(Study material)
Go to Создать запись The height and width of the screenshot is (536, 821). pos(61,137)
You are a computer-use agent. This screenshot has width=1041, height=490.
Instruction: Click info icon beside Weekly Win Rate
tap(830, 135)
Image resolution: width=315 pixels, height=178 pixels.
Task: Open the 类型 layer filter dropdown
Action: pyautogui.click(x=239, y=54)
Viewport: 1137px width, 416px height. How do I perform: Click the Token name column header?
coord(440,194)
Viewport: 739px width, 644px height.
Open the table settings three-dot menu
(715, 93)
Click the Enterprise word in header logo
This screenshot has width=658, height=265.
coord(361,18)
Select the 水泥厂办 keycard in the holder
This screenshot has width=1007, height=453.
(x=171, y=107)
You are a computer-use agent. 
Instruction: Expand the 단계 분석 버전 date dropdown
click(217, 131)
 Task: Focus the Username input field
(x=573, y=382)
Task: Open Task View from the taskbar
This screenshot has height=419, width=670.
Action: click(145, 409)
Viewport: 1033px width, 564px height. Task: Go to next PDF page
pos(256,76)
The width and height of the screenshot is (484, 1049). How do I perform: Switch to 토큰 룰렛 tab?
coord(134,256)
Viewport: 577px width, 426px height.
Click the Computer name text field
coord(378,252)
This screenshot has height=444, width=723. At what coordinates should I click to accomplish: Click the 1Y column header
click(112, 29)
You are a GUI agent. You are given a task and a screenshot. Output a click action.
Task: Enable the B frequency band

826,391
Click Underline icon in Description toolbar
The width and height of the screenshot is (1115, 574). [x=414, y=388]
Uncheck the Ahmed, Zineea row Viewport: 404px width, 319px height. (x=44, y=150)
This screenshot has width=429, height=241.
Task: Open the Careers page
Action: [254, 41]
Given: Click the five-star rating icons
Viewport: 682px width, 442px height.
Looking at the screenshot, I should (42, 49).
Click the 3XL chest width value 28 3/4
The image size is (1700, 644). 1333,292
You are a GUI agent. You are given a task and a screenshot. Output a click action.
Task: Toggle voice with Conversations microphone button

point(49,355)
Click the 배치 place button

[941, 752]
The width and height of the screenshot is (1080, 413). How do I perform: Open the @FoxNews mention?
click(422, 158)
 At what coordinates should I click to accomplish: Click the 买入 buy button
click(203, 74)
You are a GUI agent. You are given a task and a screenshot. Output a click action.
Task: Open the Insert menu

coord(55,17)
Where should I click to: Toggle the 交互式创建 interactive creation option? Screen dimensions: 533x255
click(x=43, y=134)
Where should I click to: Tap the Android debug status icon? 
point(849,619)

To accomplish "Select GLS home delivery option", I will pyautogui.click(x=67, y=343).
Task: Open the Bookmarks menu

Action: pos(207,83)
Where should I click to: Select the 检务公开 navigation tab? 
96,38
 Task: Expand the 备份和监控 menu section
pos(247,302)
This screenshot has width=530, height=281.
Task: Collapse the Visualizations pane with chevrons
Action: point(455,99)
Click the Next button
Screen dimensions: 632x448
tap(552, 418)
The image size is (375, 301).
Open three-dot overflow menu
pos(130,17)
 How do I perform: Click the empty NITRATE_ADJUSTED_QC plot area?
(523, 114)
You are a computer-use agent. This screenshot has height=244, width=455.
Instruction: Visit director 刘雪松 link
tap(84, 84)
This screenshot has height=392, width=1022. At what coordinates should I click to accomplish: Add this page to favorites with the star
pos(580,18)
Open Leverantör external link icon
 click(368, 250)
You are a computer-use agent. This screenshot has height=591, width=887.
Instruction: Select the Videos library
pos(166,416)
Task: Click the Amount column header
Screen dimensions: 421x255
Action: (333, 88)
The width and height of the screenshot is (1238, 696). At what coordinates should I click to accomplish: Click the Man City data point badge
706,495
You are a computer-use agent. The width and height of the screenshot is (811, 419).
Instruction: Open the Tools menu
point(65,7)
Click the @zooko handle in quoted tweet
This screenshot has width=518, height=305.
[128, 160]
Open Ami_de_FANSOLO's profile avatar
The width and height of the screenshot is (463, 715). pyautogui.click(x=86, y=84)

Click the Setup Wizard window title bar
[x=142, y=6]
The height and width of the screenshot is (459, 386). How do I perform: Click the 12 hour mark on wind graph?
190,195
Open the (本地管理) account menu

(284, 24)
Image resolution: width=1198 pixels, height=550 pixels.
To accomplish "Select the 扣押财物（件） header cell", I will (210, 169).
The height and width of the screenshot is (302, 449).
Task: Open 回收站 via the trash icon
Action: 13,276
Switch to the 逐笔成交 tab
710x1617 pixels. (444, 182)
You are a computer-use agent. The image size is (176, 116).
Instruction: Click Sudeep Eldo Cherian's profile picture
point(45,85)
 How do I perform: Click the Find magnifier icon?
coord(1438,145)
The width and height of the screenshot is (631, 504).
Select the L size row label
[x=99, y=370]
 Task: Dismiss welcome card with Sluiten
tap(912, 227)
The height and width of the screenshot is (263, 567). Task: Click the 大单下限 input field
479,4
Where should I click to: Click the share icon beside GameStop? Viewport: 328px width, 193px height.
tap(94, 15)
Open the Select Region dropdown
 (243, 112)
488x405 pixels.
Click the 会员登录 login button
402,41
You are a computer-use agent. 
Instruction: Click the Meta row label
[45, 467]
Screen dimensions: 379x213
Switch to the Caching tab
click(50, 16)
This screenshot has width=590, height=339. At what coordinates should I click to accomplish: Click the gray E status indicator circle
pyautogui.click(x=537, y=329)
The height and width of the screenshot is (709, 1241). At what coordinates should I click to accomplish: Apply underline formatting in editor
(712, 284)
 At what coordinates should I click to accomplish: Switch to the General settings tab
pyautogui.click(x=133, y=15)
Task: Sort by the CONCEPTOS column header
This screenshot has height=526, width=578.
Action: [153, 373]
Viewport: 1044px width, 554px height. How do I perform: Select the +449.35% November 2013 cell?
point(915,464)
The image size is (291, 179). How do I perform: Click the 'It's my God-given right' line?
(End Study material)
*Task instructions*. Return every record above exactly as written.

*Answer for the task*.
Go to Создать запись The height and width of the screenshot is (536, 821). pos(61,137)
You are a computer-use agent. This screenshot has width=1041, height=490.
Instruction: Click info icon beside Weekly Win Rate
tap(830, 135)
Image resolution: width=315 pixels, height=178 pixels.
Task: Open the 类型 layer filter dropdown
Action: pyautogui.click(x=239, y=54)
Viewport: 1137px width, 416px height. How do I perform: Click the Token name column header?
coord(440,194)
Viewport: 739px width, 644px height.
Open the table settings three-dot menu
(715, 93)
Click the Enterprise word in header logo
This screenshot has width=658, height=265.
coord(361,18)
Select the 水泥厂办 keycard in the holder
This screenshot has width=1007, height=453.
(x=171, y=107)
You are a computer-use agent. 
Instruction: Expand the 단계 분석 버전 date dropdown
click(217, 131)
 Task: Focus the Username input field
(x=573, y=382)
Task: Open Task View from the taskbar
This screenshot has height=419, width=670.
Action: click(145, 409)
Viewport: 1033px width, 564px height. Task: Go to next PDF page
pos(256,76)
The width and height of the screenshot is (484, 1049). How do I perform: Switch to 토큰 룰렛 tab?
coord(134,256)
Viewport: 577px width, 426px height.
Click the Computer name text field
coord(378,252)
This screenshot has height=444, width=723. At what coordinates should I click to accomplish: Click the 1Y column header
click(112, 29)
You are a GUI agent. You are given a task and a screenshot. Output a click action.
Task: Enable the B frequency band

826,391
Click Underline icon in Description toolbar
The width and height of the screenshot is (1115, 574). [x=414, y=388]
Uncheck the Ahmed, Zineea row Viewport: 404px width, 319px height. (x=44, y=150)
This screenshot has width=429, height=241.
Task: Open the Careers page
Action: [254, 41]
Given: Click the five-star rating icons
Viewport: 682px width, 442px height.
Looking at the screenshot, I should (42, 49).
Click the 3XL chest width value 28 3/4
The image size is (1700, 644). 1333,292
You are a GUI agent. You are given a task and a screenshot. Output a click action.
Task: Toggle voice with Conversations microphone button

point(49,355)
Click the 배치 place button

[941, 752]
The width and height of the screenshot is (1080, 413). How do I perform: Open the @FoxNews mention?
click(422, 158)
 At what coordinates should I click to accomplish: Click the 买入 buy button
click(203, 74)
You are a GUI agent. You are given a task and a screenshot. Output a click action.
Task: Open the Insert menu

coord(55,17)
Where should I click to: Toggle the 交互式创建 interactive creation option? Screen dimensions: 533x255
click(x=43, y=134)
Where should I click to: Tap the Android debug status icon? 
point(849,619)

To accomplish "Select GLS home delivery option", I will pyautogui.click(x=67, y=343).
Task: Open the Bookmarks menu

Action: pos(207,83)
Where should I click to: Select the 检务公开 navigation tab? 
96,38
 Task: Expand the 备份和监控 menu section
pos(247,302)
This screenshot has width=530, height=281.
Task: Collapse the Visualizations pane with chevrons
Action: point(455,99)
Click the Next button
Screen dimensions: 632x448
tap(552, 418)
The image size is (375, 301).
Open three-dot overflow menu
pos(130,17)
 How do I perform: Click the empty NITRATE_ADJUSTED_QC plot area?
(523, 114)
You are a computer-use agent. This screenshot has height=244, width=455.
Instruction: Visit director 刘雪松 link
tap(84, 84)
This screenshot has height=392, width=1022. At what coordinates should I click to accomplish: Add this page to favorites with the star
pos(580,18)
Open Leverantör external link icon
 click(368, 250)
You are a computer-use agent. This screenshot has height=591, width=887.
Instruction: Select the Videos library
pos(166,416)
Task: Click the Amount column header
Screen dimensions: 421x255
Action: (333, 88)
The width and height of the screenshot is (1238, 696). At what coordinates should I click to accomplish: Click the Man City data point badge
706,495
You are a computer-use agent. The width and height of the screenshot is (811, 419).
Instruction: Open the Tools menu
point(65,7)
Click the @zooko handle in quoted tweet
This screenshot has width=518, height=305.
[128, 160]
Open Ami_de_FANSOLO's profile avatar
The width and height of the screenshot is (463, 715). pyautogui.click(x=86, y=84)

Click the Setup Wizard window title bar
[x=142, y=6]
The height and width of the screenshot is (459, 386). How do I perform: Click the 12 hour mark on wind graph?
190,195
Open the (本地管理) account menu

(284, 24)
Image resolution: width=1198 pixels, height=550 pixels.
To accomplish "Select the 扣押财物（件） header cell", I will (210, 169).
The height and width of the screenshot is (302, 449).
Task: Open 回收站 via the trash icon
Action: 13,276
Switch to the 逐笔成交 tab
710x1617 pixels. (444, 182)
You are a computer-use agent. The image size is (176, 116).
Instruction: Click Sudeep Eldo Cherian's profile picture
point(45,85)
 How do I perform: Click the Find magnifier icon?
coord(1438,145)
The width and height of the screenshot is (631, 504).
Select the L size row label
[x=99, y=370]
 Task: Dismiss welcome card with Sluiten
tap(912, 227)
The height and width of the screenshot is (263, 567). Task: Click the 大单下限 input field
479,4
Where should I click to: Click the share icon beside GameStop? Viewport: 328px width, 193px height.
tap(94, 15)
Open the Select Region dropdown
 (243, 112)
488x405 pixels.
Click the 会员登录 login button
402,41
You are a computer-use agent. 
Instruction: Click the Meta row label
[45, 467]
Screen dimensions: 379x213
Switch to the Caching tab
click(50, 16)
This screenshot has width=590, height=339. At what coordinates should I click to accomplish: Click the gray E status indicator circle
pyautogui.click(x=537, y=329)
The height and width of the screenshot is (709, 1241). At what coordinates should I click to accomplish: Apply underline formatting in editor
(712, 284)
 At what coordinates should I click to accomplish: Switch to the General settings tab
pyautogui.click(x=133, y=15)
Task: Sort by the CONCEPTOS column header
This screenshot has height=526, width=578.
Action: [153, 373]
Viewport: 1044px width, 554px height. How do I perform: Select the +449.35% November 2013 cell?
point(915,464)
The image size is (291, 179). How do I perform: Click the 'It's my God-given right' line?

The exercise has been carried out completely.